▶ **Goal of the exercise**
Only lines containing the word "Image" are needed; pull them out of the material.

▶ **Provided data**
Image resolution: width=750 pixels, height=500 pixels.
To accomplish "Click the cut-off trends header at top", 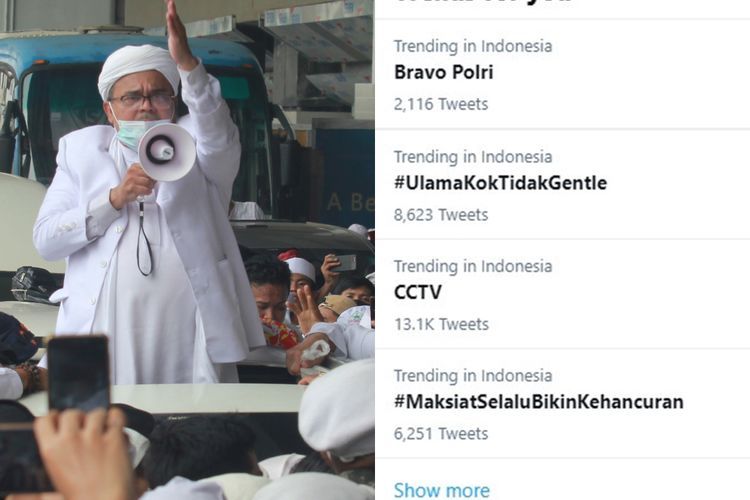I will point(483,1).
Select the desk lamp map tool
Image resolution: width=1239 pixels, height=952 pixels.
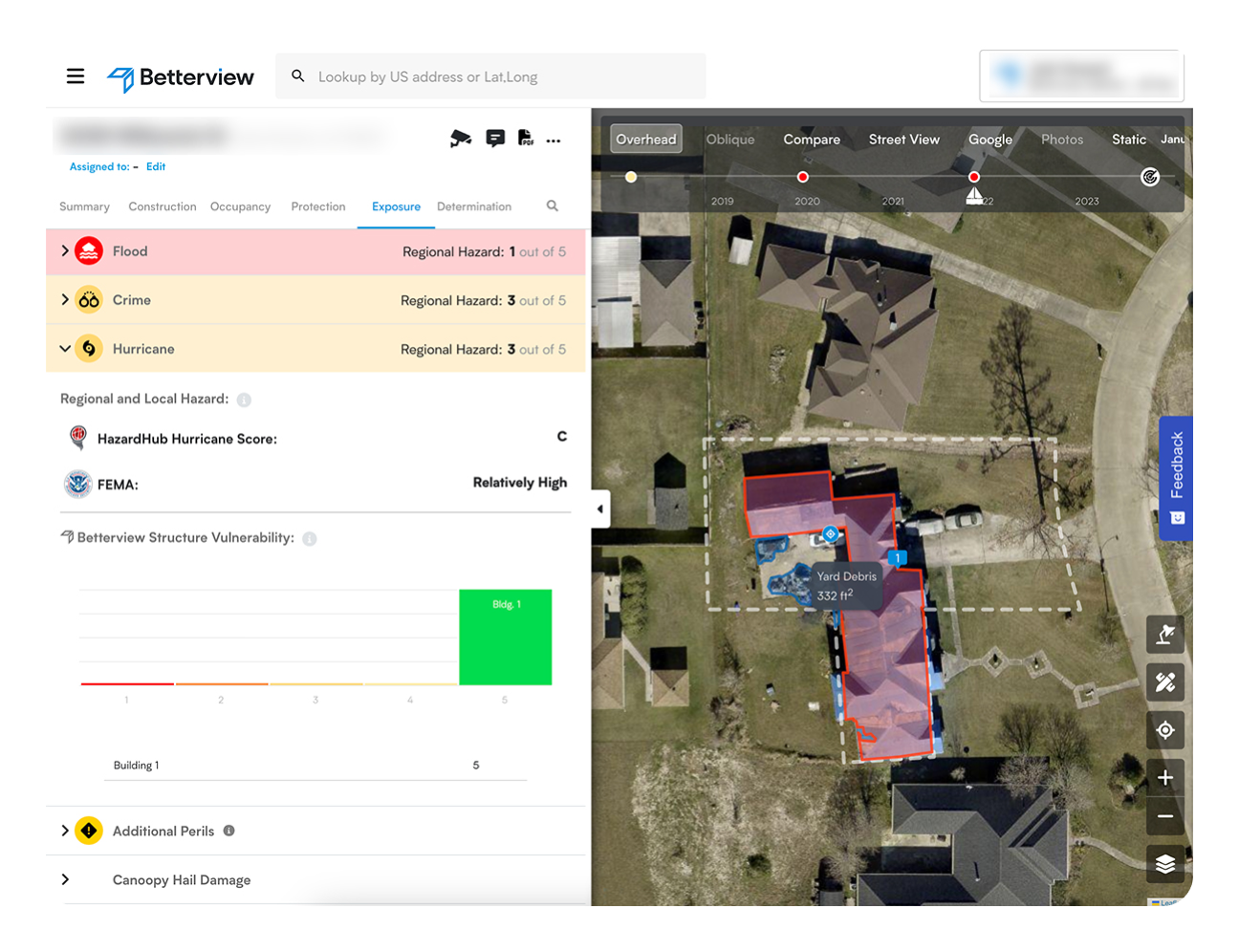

...

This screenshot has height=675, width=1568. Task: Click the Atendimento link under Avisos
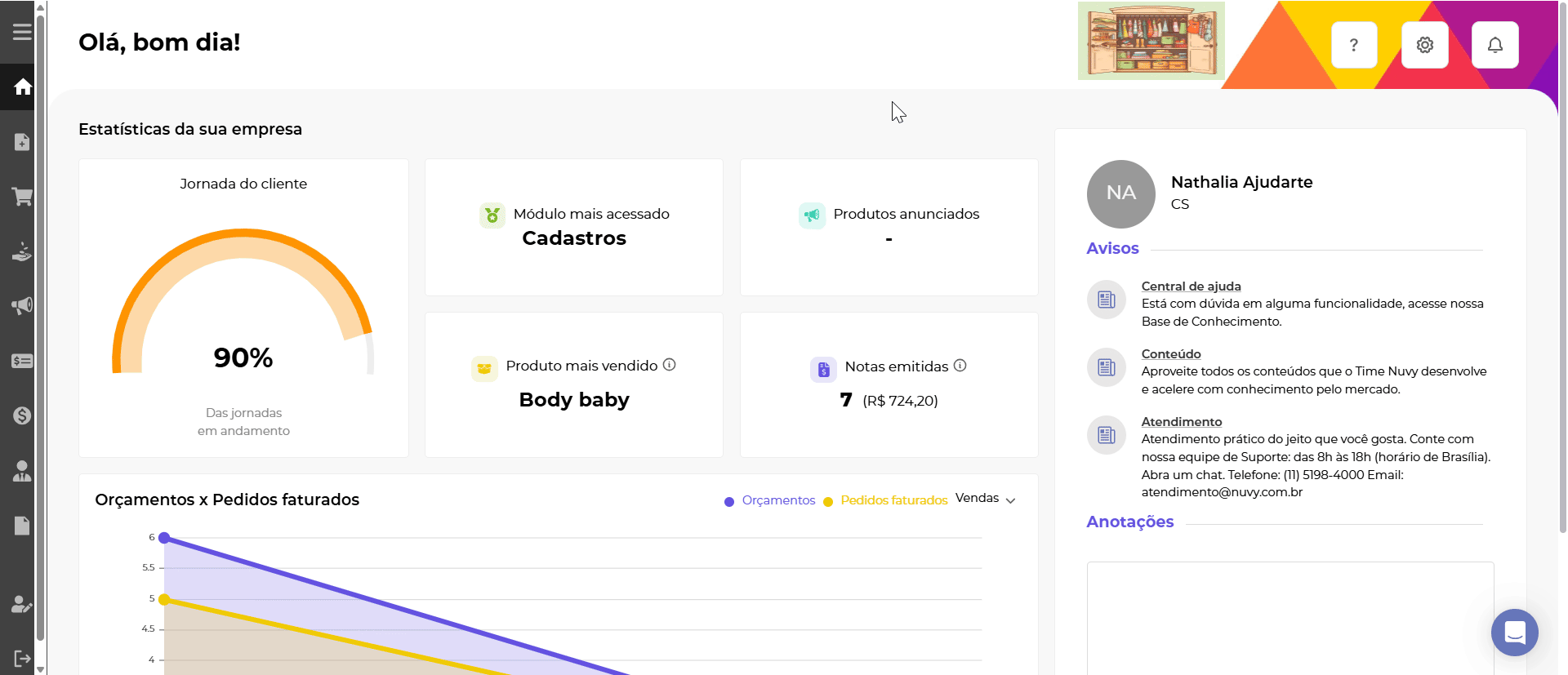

...

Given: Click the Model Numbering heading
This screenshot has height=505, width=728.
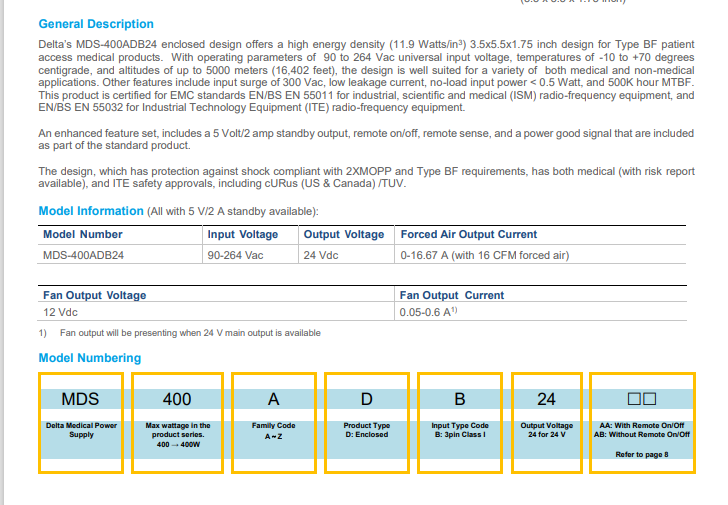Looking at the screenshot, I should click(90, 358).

▶ **Written reply**
Image resolution: width=750 pixels, height=500 pixels.
Image resolution: width=1239 pixels, height=952 pixels.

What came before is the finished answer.